The other type of cutting is known as 'heading back.'

"With this cut, only a portion of a branch is removed back to a side branch or bud," Yiesla said. "Making a number of heading back cuts at different heights helps to open the shrub to sunlight and air circulation, which can reduce disease problems and enhance future flowering.

"As you look to prune shrubs, remember that good pruning is often a combination of both thinning cuts and heading back cuts."

Yiesla said that pruning cuts do not need to be painted or sealed.

"Just be sure to make good, clean cuts with sharp tools," she said. "Do not leave stubs as these will not produce new growth and may be entryways for disease and insects during the growing season.

Your cut should be made near the bud, since this is the area from which new growth will emerge."


March 1, 2005

Source: Sharon Yiesla (847) 223-8627 Contact: Bob Sampson Extension Communications Specialist Phone (217) 244-0225; rsampson@uiuc.edu

Selecting a Tree

If you're thinking of planting a tree this spring, it is worth taking some time to select the right one, said a University of Illinois Extension horticulture educator.

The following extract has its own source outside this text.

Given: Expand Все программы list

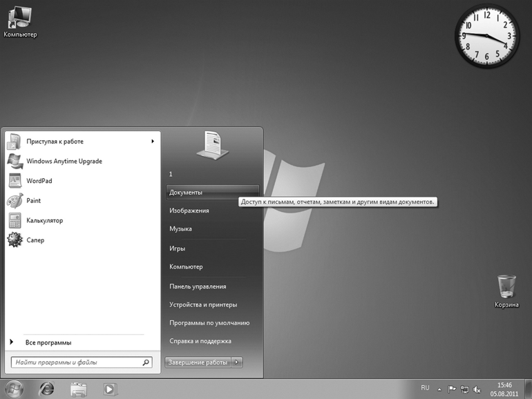Looking at the screenshot, I should pos(48,342).
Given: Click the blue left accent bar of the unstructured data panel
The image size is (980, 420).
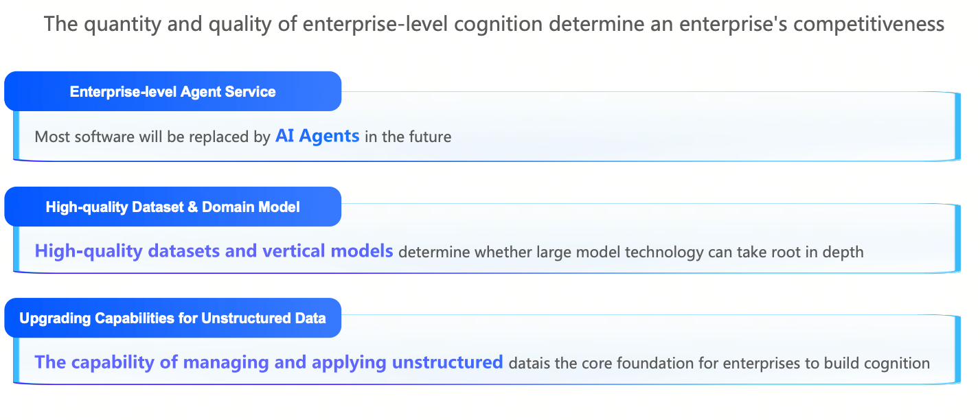Looking at the screenshot, I should pyautogui.click(x=15, y=360).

"A little research can result in the right tree for your property and landscape," said Sharon Yiesla, who is based in Lake County. "A good place to start is University of Illinois Extension's Tree Selector web site, located at: http://www.urbanext.uiuc.edu/treeselector/ ."

Cold hardiness is an important factor to consider in tree selection, she noted. The size and form of the tree should also be considered.

"Ask yourself three questions," Yiesla said. "What will the height of the tree be at maturity? What will be the spread--width--of the tree at maturity? Will the mature tree be in balance with the house or will it dwarf it? Is there enough room in the landscape to allow the tree to attain its mature size without sacrificing its natural form?"

Conditions existing at the planting site will affect the selection process. The pH of the soil, moisture and drainage conditions, and the amount of sun available in the yard should be taken into consideration. Select a tree that can grow in the conditions available in your yard, she recommended.

"All trees require maintenance. Some have higher needs than others. Think about how much work you intend to put into the maintenance of the tree," said Yiesla. "When selecting a tree that fits the amount of maintenance you can give consider the following: are disease or insect problems common? Is the wood strong or is it prone to storm damage? Is the tree untidy, producing litter such as fruit, seeds or twigs? Does the tree produce large quantities of seed, leading many seedlings?"

The ornamental features of the tree--flowers, fruit, bark, fall color, attractive summer foliage, and the form of the plant--should also be considered.

"What is important to you?" Yiesla said. "Make a list, but keep it realistic. There are some trees that provide beauty in more than one season, but many do not."